ABSTRACT: This paper presents an efficient design and implementation of ECC Encryption System using Encoded Multiplier. ECC algorithm is implemented based on ancient Indian Vedic Mathematics. The speed of the system mainly depends on multipliers and adders. To improve the speed of the system, the multiplier architecture is modified using a new encoded algorithm. Using this algorithm number of partial products in the multiplier architecture is reduced to half and thus it speeds up the operation. Effectively no multipliers are required and number of adders required is reduced drastically. The most significant aspect of this paper is the development of encoded architecture and embedding it in Point Multiplication circuitry of ECC algorithm. The coding is done in Verilog HDL and FPGA implementation using Xilinx Spartan 6 library.

Keywords: ECC, Encryption, Decryption, Vedic Mathematics, Encoder, Cryptography, Point Addition, Point Doubling, Scalar Multiplication.

INTRODUCTION

Cryptography is a technique for making the message secure.
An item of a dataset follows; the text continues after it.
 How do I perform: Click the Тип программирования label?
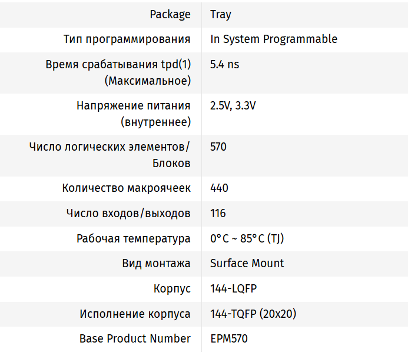click(127, 39)
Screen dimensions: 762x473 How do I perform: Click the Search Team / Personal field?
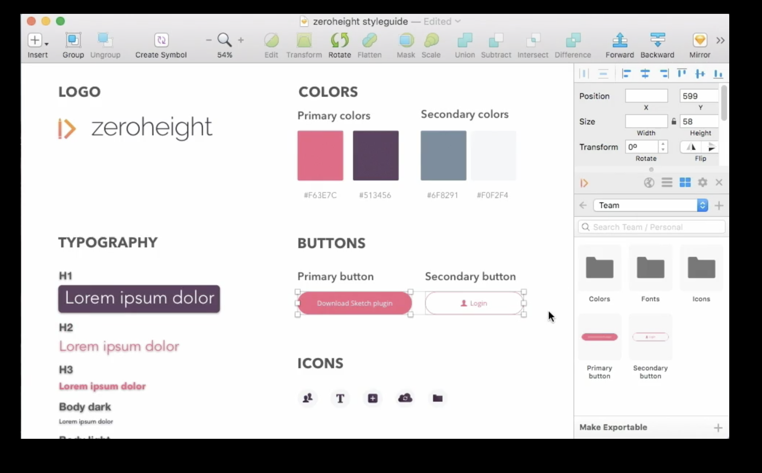click(x=651, y=227)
Sensitive information can be stored or transmitted across insecure network so that unauthorized persons cannot access it. Cryptography is implemented by means of various encryption algorithms. These encryption algorithms are classified into symmetric key algorithms (private key) and asymmetric key algorithms (public key). Private key cryptography uses one key shared by both sender and receiver. Public key cryptography uses two keys one for encryption and one for decryption.

In public key algorithms use of elliptic curves was proposed by Victor Miller and Neal Koblitz in 1980[2]. Its small key sizes make it a most powerful algorithm for cryptography while comparing to standard algorithms such as RSA. It is commonly used in security protocols such as IP data security, transport data security, email security, terminal connection security, conferencing service security, etc. The smaller key size reduces the power consumption and increases the speed of the cryptographic system. The major time consuming arithmetic operations in ECC are point addition and point doubling.

In encryption systems and most digital signal processing applications such as FFT and convolution multipliers play fundamental role in its computation. Implementing high speed systems with low power consumption and time delay mainly depends on multiplier execution time. Comparing to conventional multiplication Vedic method of multiplication requires very less number of operations resulting in a faster and high performance multiplier.

This paper describes a new multiplier architecture using encoder that requires half the number of operations than Vedic Multipliers. ECC algorithm using Vedic mathematics and encoder multiplier architecture makes the encryption system more efficient.
II. MULTIPLIER USING ENCODER

Multiplier is the core component for most applications such as digital signal processing, encryption and decryption algorithm in cryptography and in other logical computations. Performance of a system mainly depends on the speed of the multiplier. Array multipliers and booth multipliers are the most common multipliers used in digital hardware. To improve the speed and power consumption of multipliers, many studies have taken place and are going on.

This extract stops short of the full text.